A graduate of Lvov’s famous Kart school, Beliasvky shone in the 1980s. In 1982, he successfully took part in the inter-zonal tournament in Moscow, coming second, after Garry Kasparov. In the quarter-finals of the candidates’ matches, the draw pitted him against the future world champion. Beliavsky lost to Kasparov 3:6. “Beliavsky’s greatest qualities- his determination and remarkable efficiency at the chess table- make his a very dangerous opponent” Kasparov noted.
In 1982 and 1984, as a member of the Soviet national team, Beliavsky became the winner of chess Olympiads.
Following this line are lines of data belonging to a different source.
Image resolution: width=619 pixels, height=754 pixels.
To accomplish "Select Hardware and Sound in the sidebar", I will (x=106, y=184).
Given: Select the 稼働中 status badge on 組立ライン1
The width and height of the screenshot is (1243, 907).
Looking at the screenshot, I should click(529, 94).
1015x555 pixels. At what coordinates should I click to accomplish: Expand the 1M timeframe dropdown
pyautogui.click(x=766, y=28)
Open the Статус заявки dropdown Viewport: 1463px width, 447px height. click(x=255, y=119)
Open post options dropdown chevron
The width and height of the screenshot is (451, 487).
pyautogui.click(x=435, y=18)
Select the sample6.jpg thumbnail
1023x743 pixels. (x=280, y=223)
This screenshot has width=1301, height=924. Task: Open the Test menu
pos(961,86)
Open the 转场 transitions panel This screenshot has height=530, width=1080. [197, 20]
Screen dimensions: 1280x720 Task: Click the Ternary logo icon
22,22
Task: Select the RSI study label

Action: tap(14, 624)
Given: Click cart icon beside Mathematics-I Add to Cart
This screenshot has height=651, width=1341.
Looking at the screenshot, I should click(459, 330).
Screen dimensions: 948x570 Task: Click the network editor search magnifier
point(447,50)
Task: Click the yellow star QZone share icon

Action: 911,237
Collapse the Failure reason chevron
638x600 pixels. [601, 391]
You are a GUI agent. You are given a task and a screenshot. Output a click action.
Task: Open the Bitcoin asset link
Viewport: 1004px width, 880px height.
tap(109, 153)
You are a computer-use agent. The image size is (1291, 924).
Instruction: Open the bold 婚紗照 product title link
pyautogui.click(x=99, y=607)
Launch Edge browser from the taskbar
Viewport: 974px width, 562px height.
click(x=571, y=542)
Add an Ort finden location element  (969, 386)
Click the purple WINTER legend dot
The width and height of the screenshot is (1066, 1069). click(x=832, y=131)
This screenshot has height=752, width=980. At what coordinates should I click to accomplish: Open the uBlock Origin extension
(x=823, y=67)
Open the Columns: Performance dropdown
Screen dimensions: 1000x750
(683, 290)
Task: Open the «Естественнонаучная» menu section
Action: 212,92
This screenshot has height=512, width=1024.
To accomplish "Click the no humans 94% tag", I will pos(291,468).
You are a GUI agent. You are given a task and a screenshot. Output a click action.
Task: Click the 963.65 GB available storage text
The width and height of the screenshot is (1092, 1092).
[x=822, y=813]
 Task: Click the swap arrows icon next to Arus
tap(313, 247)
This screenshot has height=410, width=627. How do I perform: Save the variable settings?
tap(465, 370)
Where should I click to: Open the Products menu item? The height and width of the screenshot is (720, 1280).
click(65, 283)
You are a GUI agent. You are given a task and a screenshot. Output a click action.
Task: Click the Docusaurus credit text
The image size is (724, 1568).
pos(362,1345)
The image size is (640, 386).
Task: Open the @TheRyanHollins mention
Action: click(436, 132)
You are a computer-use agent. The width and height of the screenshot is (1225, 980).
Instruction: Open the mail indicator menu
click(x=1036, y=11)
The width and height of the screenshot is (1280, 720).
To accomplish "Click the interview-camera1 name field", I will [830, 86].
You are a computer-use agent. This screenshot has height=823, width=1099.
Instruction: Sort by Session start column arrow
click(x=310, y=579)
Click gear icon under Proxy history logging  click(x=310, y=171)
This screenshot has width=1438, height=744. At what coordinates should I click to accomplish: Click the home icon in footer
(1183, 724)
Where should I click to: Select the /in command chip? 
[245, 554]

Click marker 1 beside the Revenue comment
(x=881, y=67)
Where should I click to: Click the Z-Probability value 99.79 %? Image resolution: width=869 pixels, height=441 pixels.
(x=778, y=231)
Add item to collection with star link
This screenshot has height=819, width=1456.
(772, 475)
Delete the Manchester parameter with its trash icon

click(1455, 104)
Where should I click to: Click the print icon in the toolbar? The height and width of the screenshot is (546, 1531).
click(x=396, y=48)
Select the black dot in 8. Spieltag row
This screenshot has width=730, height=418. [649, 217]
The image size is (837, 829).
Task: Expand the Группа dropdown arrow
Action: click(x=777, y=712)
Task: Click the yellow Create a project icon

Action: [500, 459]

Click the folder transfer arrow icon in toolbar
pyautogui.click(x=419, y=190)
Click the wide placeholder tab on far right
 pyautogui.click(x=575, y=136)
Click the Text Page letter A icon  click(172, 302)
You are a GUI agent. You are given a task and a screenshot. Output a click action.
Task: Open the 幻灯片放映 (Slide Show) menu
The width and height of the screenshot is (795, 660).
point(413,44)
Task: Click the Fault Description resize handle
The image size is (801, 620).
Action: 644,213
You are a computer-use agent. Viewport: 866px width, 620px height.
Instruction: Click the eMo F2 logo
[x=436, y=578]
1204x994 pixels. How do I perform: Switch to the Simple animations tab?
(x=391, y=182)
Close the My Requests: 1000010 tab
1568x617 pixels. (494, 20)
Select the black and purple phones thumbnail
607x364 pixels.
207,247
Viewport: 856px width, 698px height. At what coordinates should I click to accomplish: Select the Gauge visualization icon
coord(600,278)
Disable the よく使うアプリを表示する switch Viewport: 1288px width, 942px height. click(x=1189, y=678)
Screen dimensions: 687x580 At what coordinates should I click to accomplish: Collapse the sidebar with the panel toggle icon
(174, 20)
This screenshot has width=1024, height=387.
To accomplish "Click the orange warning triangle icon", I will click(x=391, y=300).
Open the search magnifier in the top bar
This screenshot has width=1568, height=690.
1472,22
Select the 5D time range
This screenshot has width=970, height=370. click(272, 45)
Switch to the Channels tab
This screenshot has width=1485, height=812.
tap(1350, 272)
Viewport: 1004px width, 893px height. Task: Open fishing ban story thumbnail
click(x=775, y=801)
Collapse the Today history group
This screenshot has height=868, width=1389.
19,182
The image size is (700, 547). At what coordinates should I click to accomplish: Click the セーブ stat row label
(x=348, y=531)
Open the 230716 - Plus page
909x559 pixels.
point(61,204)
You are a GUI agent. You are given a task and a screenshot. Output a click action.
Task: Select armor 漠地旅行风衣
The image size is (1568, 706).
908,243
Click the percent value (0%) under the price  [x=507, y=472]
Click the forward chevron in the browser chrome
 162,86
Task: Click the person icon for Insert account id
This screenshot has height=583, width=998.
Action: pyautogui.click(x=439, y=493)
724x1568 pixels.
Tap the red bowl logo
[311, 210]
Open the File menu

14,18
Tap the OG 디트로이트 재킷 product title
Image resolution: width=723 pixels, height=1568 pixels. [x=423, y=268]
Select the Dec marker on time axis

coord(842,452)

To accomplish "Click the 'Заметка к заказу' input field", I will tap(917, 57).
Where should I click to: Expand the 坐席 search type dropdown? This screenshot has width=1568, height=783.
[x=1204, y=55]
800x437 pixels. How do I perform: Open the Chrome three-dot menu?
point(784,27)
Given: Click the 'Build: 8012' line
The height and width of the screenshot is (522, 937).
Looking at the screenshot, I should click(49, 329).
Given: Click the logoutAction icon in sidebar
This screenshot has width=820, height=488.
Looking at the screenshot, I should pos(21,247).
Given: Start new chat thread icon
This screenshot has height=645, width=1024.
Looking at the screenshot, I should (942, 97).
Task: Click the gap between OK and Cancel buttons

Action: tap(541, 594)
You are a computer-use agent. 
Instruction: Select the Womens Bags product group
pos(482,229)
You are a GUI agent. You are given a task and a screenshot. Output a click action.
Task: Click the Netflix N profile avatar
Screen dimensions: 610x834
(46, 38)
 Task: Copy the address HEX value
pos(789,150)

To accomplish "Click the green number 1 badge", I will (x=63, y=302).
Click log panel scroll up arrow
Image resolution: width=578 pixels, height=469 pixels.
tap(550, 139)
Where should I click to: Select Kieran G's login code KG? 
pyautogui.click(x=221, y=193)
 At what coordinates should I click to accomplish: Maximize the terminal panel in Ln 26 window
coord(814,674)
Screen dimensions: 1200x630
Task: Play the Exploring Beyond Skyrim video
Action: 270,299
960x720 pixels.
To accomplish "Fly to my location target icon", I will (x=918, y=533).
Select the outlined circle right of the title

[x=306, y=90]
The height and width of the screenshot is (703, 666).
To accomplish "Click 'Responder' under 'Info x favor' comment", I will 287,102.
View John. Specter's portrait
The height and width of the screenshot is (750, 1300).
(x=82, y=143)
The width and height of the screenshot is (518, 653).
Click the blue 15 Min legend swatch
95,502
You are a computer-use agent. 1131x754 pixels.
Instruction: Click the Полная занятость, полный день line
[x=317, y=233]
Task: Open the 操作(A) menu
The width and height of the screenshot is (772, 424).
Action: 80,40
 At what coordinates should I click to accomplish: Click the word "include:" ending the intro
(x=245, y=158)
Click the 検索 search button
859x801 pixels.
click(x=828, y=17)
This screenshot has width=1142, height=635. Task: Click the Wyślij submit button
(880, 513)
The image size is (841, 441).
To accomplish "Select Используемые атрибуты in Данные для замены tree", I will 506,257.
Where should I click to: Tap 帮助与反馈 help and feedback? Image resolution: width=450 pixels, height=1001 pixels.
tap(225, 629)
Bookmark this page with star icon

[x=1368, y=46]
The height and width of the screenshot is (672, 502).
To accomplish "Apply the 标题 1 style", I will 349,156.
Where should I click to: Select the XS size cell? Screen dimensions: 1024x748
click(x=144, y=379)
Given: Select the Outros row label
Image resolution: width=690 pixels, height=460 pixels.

In the 1984 match between USSR and “Rest of the World”, he showed the best result in the team: 3,5 points out of 4. This grandmaster was always notable due to his maximalism, unique adherence to principles, belief in his own strength and bravery in defending his own concepts. There qualities formed the basis for a surprisingly long and productive career which continues to this day.
Beliasvky successfully participated in multiple international competitions. He was the winner of tournaments in Bucharest, Baden-Baden, Tilburg, Sarajevo, Wijk aan Zee (twice), London, Sochi, Amsterdam, Belgrade and other cities. At the present time, Alexander Genrikhovich lives in Slovenia and plays for that country’s national team.